YOUR GOAL |
Copy the entries from the line with "女性phasic與terminal DO在年齡、尿動力學檢查及括約肌功能的關聯性-黃文助醫師 (77, 304)" up to and including the line with "電話： (9, 488)", substituting "尿動力學檢查" for "尿動力檢查" and leaving all else unchanged.

EXTRACTED RECORDS |
___

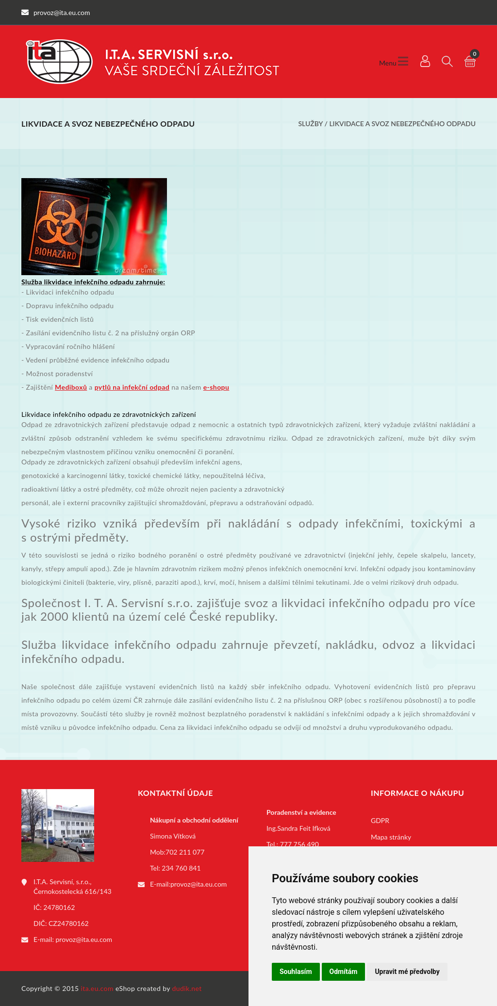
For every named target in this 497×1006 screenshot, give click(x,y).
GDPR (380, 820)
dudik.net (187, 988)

___

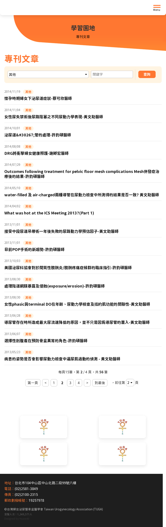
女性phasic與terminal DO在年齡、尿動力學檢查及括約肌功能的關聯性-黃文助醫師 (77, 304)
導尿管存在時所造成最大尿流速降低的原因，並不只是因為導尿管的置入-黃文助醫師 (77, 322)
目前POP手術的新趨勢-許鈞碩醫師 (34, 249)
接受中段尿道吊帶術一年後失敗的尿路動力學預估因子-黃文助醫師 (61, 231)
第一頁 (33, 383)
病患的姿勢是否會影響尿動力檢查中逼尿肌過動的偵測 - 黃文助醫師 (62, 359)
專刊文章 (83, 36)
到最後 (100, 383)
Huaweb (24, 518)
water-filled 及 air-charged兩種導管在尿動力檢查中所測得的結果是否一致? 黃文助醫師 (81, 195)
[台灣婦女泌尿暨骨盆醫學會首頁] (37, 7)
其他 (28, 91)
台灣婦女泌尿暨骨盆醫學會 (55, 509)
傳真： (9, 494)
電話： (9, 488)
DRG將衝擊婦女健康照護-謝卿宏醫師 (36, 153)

___

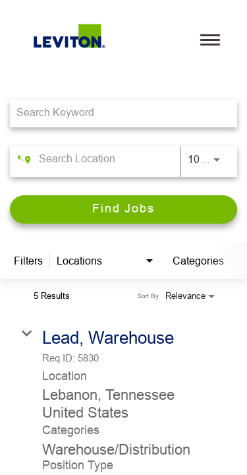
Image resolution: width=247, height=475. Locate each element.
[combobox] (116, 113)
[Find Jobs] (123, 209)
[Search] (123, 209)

___

ANSWER TO THIS PROBLEM |
女性phasic與terminal DO在年齡、尿動力學檢查及括約肌功能的關聯性-黃文助醫師 (77, 304)
導尿管存在時所造成最大尿流速降低的原因，並不只是因為導尿管的置入-黃文助醫師 (77, 322)
目前POP手術的新趨勢-許鈞碩醫師 (34, 249)
接受中段尿道吊帶術一年後失敗的尿路動力學預估因子-黃文助醫師 (61, 231)
第一頁 (33, 383)
病患的姿勢是否會影響尿動力學檢查中逼尿肌過動的偵測 - 黃文助醫師 (62, 359)
專刊文章 (83, 36)
到最後 (100, 383)
Huaweb (24, 518)
water-filled 及 air-charged兩種導管在尿動力學檢查中所測得的結果是否一致? 黃文助醫師 (81, 195)
[台灣婦女泌尿暨骨盆醫學會首頁] (37, 7)
其他 (28, 91)
台灣婦女泌尿暨骨盆醫學會 (55, 509)
傳真： (9, 494)
電話： (9, 488)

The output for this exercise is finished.